Making child care the centrepiece of a document on independence was an audacious step. Partly it is symbolic: young country, female friendly.

But cradle-to-primary care would genuinely transform the job prospects for many women, and men, since they would no longer have to meet the exorbitant costs of having their children looked after while they were at work.

This policy would not be cheap at £600m and, of course, it will be criticised as another "something for nothing" giveaway. However, this is a giveaway that is intended to pay for itself, as it has in countries like Finland and Denmark.

The increased tax revenues from all those working women would help pay for the measure, according to Deputy First Minister Nicola Sturgeon, as would scrapping Trident.

But this policy doesn't have to wait for independence. The Scottish Parliament could, at least in theory, introduce free child care tomorrow, though it would not be able to raise the taxes to pay for it.

Nicola Sturgeon's argument is that only if the Scottish Parliament has full income tax powers would the benefits of this policy accrue to Holyrood.

Mind you, you could say that about any policy that boosted employment. Does having more men at work only benefit London?

But here is a challenge to the Unionists. It is to come up with a scheme whereby Scotland does raise in tax what it spends, and devolution max could be a done deal.

Public spending is higher currently in Scotland than tax revenues, and there would be readjustments to be make even if the Scottish Parliament had access to oil revenues.
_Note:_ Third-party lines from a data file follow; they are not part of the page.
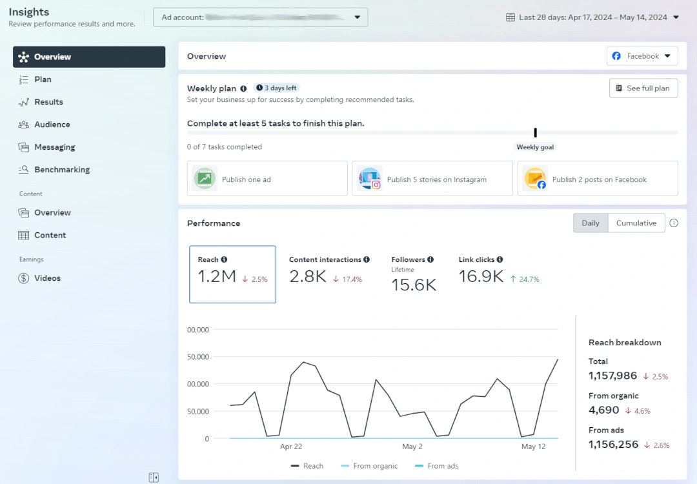Click the info icon beside Followers

coord(430,259)
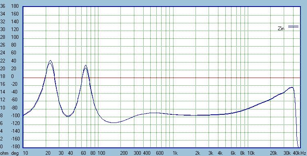Click the 1k frequency axis label

(175, 153)
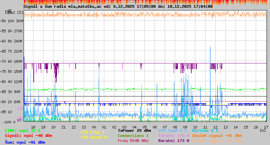The height and width of the screenshot is (145, 270).
Task: Click the CPU load legend entry
Action: pyautogui.click(x=172, y=131)
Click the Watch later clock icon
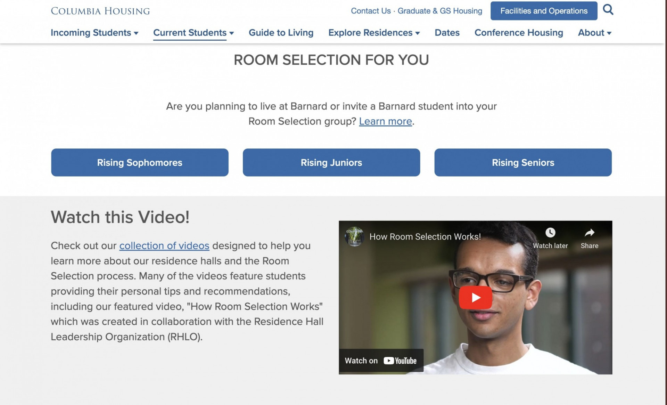 click(550, 233)
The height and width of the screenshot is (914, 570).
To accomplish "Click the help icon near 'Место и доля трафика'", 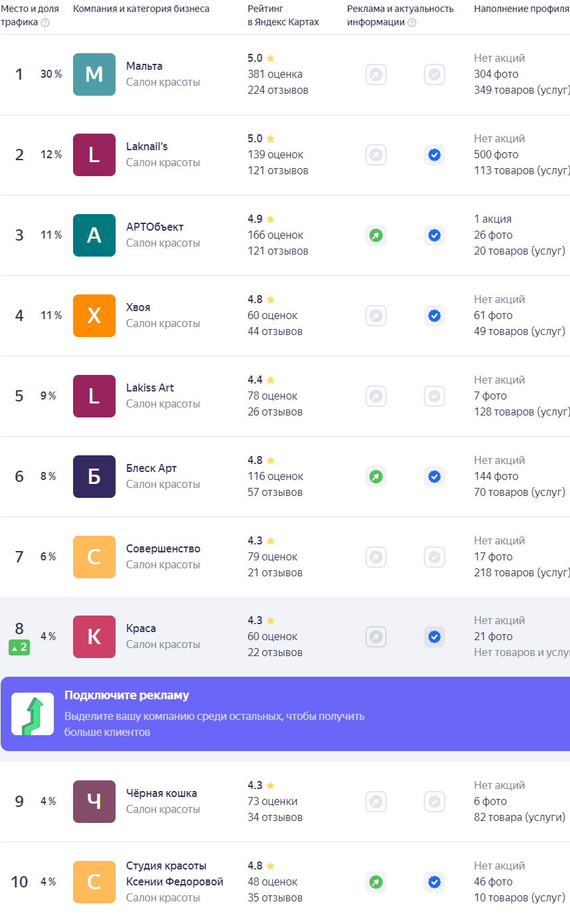I will click(45, 23).
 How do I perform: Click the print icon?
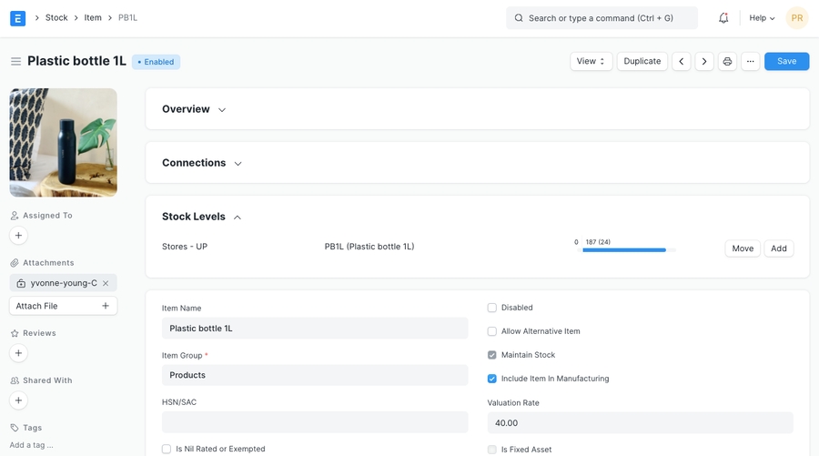point(727,62)
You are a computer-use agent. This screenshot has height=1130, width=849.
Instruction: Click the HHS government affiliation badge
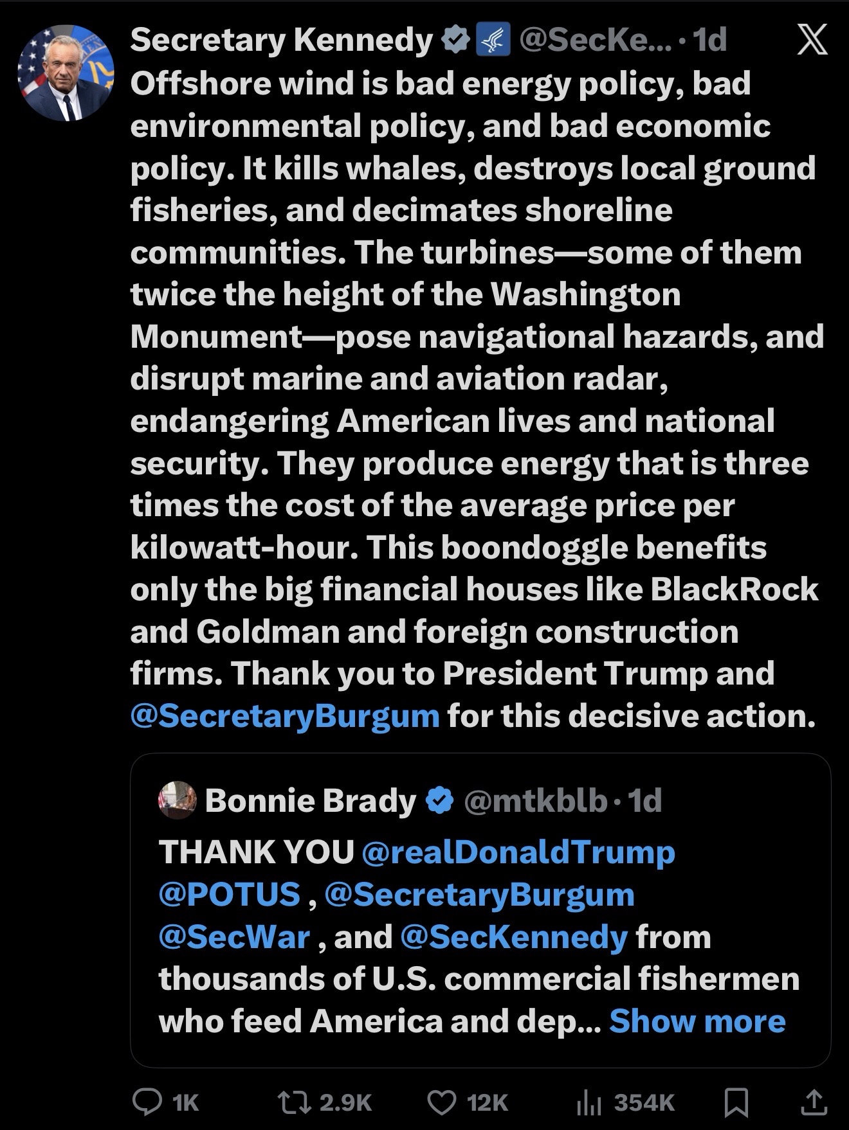[x=493, y=40]
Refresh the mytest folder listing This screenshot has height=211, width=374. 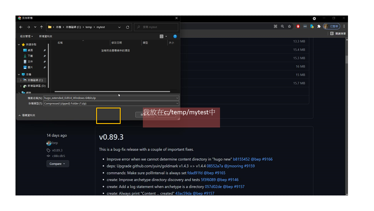coord(127,27)
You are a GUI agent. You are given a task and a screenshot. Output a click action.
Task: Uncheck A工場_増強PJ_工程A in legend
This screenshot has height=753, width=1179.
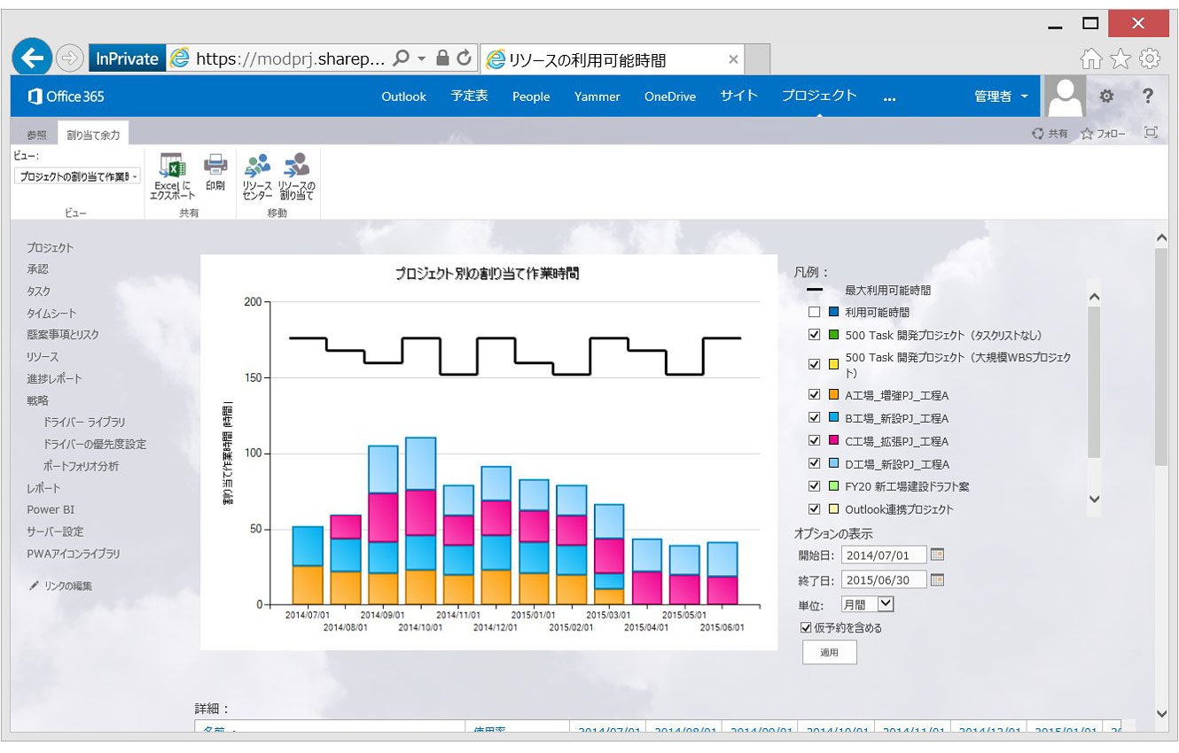tap(814, 395)
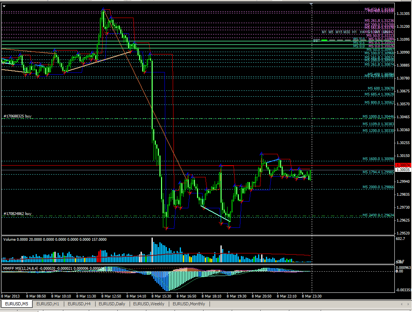Screen dimensions: 412x312
Task: Go to the EURUSD,Weekly chart tab
Action: (149, 304)
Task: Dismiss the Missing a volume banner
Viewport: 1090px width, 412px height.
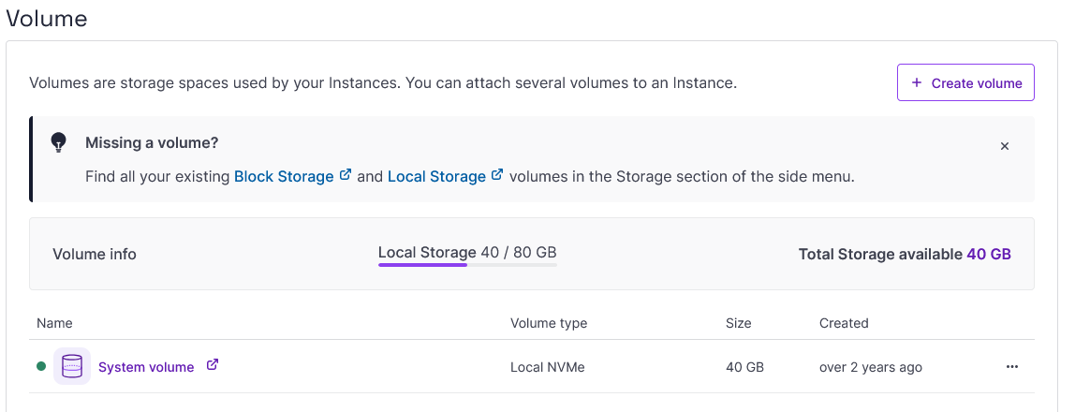Action: (x=1005, y=146)
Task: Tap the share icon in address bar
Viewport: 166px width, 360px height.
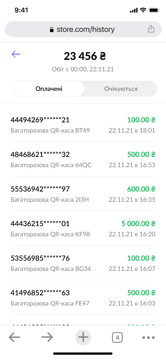Action: [x=151, y=29]
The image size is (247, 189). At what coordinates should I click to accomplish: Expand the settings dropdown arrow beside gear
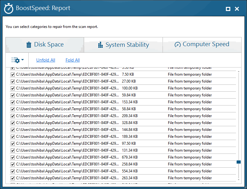pyautogui.click(x=23, y=60)
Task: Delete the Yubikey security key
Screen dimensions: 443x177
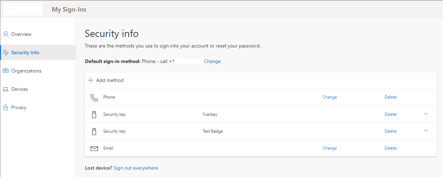Action: coord(390,114)
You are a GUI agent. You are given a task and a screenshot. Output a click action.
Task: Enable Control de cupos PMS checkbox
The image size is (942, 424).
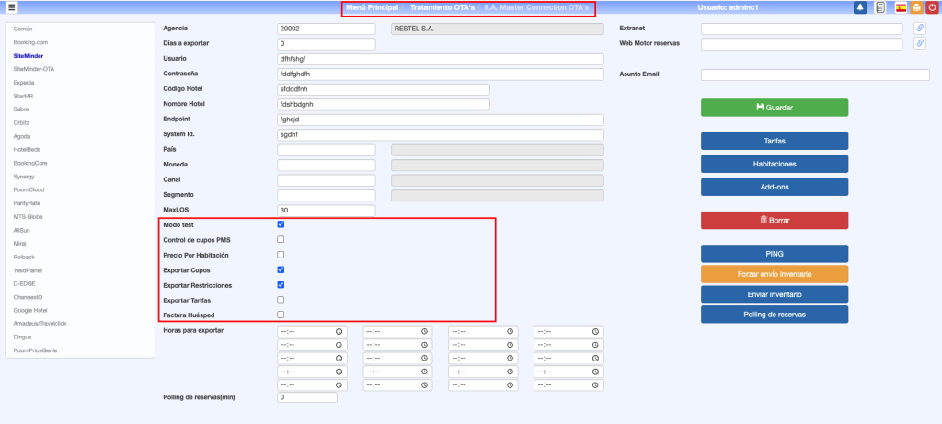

But this is surely an opportunity for Better Together to show that they can match the aspirations of the Nationalists.

Better Together called the child care pledge a "bribe" . But I wouldn't underestimate the appeal of this policy.

Here is a concrete example of the kind of measure that might be pursued by an independent Scottish government. I say "might", of course, because there is no guarantee that the SNP, or the SNP alone, would be running Holyrood come 2016.

It could be a Labour-Liberal Democrat coalition, if Scots were to tire of Alex Salmond The main criticism of the White Paper is that it didn't really deal with independence as such and instead presented an SNP election manifesto for the next Holyrood elections.

And maybe this is the sub-text to the White Paper. It is simultaneously a bid for independence and a platform for re-electing Alex Salmond.

The SNP's vision of independence is, anyway, a rather Unionist one. The White Paper celebrates continuity: the BBC, the monarchy, a common defence, the pound, the Bank of England. British passport? That'll do nicely.

There will be free movement of people and pensions across a borderless continuing UK, where everything that's good about Britain is retained, and everything nasty, such as the bedroom tax, Trident, immigration controls, privatisation of the health service and high energy prices is kept out. But whatever you think about the strength of argument in the White Paper it is all expressed in admirably clear language.

This is a weighty document in every sense of the word, but it is a readable one. It does provide responses to many technical questions, and though it is unlikely to become a best seller, it will be read very widely.

People ask me if this is a milestone, and I usually say: to where?

I don't believe this document will convert many people to the independence cause. But it has begun an important debate about how we want Scotland to look in the future, and the Scottish Government should be applauded for stating its vision in such a forthright and unapologetic manner.

This White Paper presents a blueprint for a Scottish Parliament with powers over welfare, income tax, employment taxes, broadcasting.

Many of its aspirations could be achieved short of full independence, and it therefore presents an eloquent challenge to the Unionist parties.

The SNP has shown its cards. It is time for the other side to show theirs too.